While the Africa Mercy and Global Mercy were docked in Senegal, volunteer physical therapists from all around the world came on board for months at a time to offer their skills and expertise.
More than 350 patients came across many different volunteers on the physical rehabilitation team — but there was one familiar face that almost every patient met: Mame Birame Sy.
The Senegalese graduate student had no medical aspirations before coming on board the Africa Mercy in 2019, but the love that she experienced on board — with both the patients and her fellow crewmembers — compelled her to return again and again. She ultimately served with the rehab team for all three field services in her country.
The Beginning of a Journey
The eldest of six siblings, Mame grew up in a town just outside the Dakar region of Senegal. She learned about Mercy Ships through advertisements at the university where she was pursuing her master’s in English with a specialization in African literature. Having previously worked in a call center and taught English courses to children, Mame was poised to become a translator. Already familiar with the field of medicine through her father, Mame was excited to bring these experiences to serve patients directly.
Proud of her, Mame’s father admitted, “You are now able to do things that even I, in the medical field, can’t.”
Mame’s managers recognized her reliability and gradually expanded her responsibilities beyond interpretation, relying on her for operational consistency.
“She is a faithful servant; that’s how I would describe her,” said Jean-Baptiste Ahouangonou, the long-term volunteer from Benin responsible for coordinating the national crewmembers in Senegal. “She knows her job very well, and she does it faithfully. She’s one of the best.”
Among the first patients that Mame met was Marie-Madeleine, a 13-year-old whose right knee hyperextended backward. Marie-Madeleine’s transformation over three months, both physically and mentally, affirmed to Mame that she was exactly where she should be.
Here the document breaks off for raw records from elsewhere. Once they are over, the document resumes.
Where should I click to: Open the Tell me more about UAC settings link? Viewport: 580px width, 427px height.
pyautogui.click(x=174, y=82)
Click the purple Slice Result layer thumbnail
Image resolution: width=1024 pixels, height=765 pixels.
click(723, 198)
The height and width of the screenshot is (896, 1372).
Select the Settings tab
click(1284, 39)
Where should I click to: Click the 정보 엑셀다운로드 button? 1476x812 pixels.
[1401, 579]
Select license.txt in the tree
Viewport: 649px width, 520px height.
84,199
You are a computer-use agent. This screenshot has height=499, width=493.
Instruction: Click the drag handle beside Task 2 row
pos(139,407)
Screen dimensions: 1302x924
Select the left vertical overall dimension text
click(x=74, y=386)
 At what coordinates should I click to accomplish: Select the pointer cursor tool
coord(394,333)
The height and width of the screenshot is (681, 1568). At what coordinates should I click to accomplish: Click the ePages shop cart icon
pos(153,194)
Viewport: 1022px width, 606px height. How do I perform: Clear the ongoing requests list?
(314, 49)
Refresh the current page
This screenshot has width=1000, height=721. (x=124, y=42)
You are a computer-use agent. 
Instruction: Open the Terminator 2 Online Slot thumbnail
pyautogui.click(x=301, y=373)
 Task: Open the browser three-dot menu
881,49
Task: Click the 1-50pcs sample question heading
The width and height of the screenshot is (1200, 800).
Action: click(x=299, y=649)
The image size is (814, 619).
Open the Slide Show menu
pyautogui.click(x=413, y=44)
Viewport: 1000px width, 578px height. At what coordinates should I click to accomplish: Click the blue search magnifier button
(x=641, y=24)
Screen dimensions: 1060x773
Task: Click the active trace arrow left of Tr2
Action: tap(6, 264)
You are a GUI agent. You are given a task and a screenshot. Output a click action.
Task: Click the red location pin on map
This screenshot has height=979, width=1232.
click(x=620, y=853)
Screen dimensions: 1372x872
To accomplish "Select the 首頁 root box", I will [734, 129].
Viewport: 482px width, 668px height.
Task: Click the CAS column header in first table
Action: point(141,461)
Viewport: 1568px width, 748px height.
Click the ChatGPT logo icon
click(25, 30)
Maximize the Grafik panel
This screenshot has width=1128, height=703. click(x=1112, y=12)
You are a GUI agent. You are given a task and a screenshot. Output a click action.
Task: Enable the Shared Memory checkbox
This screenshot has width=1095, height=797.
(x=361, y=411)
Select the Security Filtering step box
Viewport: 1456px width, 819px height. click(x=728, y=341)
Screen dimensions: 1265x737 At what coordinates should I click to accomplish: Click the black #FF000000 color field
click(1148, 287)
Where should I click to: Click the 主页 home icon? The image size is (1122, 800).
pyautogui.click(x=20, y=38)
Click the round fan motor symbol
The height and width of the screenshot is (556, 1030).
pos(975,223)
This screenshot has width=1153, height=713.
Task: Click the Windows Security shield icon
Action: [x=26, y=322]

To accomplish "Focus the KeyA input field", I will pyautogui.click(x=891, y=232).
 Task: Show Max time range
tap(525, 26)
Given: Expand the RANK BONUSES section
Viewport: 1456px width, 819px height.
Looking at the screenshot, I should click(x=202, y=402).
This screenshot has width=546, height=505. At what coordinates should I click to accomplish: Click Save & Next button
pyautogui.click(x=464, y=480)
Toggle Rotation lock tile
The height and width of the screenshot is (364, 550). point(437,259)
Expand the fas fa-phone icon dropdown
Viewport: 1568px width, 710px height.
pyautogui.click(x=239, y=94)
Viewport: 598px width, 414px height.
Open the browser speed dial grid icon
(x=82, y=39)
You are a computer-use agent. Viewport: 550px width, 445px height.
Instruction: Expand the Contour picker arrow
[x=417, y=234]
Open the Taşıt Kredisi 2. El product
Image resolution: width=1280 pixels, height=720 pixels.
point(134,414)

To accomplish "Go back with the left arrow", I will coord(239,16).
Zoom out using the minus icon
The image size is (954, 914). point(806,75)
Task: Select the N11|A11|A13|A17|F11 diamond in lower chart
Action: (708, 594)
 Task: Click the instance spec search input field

Seeing Marie-Madeleine develop a dream of becoming a doctor prompted the 26-year-old to reconsider her own career path.
Before surgery, Mame realized that many patients seemed to be “alive without a life” — but she saw firsthand as this changed as they healed.
“Working with the orthopedics team has inspired me to consider pursuing the study of ortho because I have a love for it,” she explained. “Seeing the tears, joy, smiles — and how they find a new life makes me ask, ‘Why not pursue this’?”
During the COVID-19 pandemic, Mame already began putting into practice what she’d learned in her first seven months on board to assist her father in his work, and she became a resource to her community in responding to minor medical issues. “Helping, and feeling that because of you, someone is happy — because of you, someone is healed” kept her motivated.
After two years away during the pandemic, the Africa Mercy sailed back to Senegal in 2022 and reopening her doors for surgery — and Mame was ready to serve again.
“As long as Mercy Ships comes back to my country, I will keep joining Mercy Ships in this mission — no matter where I am, no matter what I’m doing,” said Mame.
Despite the time away from the ship, Mame appreciated that the diverse community on board welcomed her warmly into their makeshift family.
“It’s not easy to work in a community, but here, Mercy Ships succeeds where others fail,” she shared. “Sometimes, you get to work with lots of things on your mind, but you forget them when you get here. The environment is wonderful.”
Jean-Baptiste said that she never tired. “She spreads so much joy around her,” he explained. “She’s always interactive, laughing, playful — she’s just wonderful.”
“She’s just always helpful, and not just to me, but to everyone around us,” echoed Rehab Team Leader Dean Hufstedler. “Mame is a very, very quick learner — very eager learner, and at this point, when we’re taking off fiberglass casts, I know that I can just hand her the cast saw, and then she will not only get the job done quickly and efficiently, but can even almost make it fun for the kids, and she seems to always know just what to say to calm the kids down if they’re nervous about what’s going on.”
As the Global Mercy left Senegal to begin its next service in Sierra Leone, Mame remained in her home country, where she hopes to bring her expanded skills and experiences to serve her people in new and life-changing ways.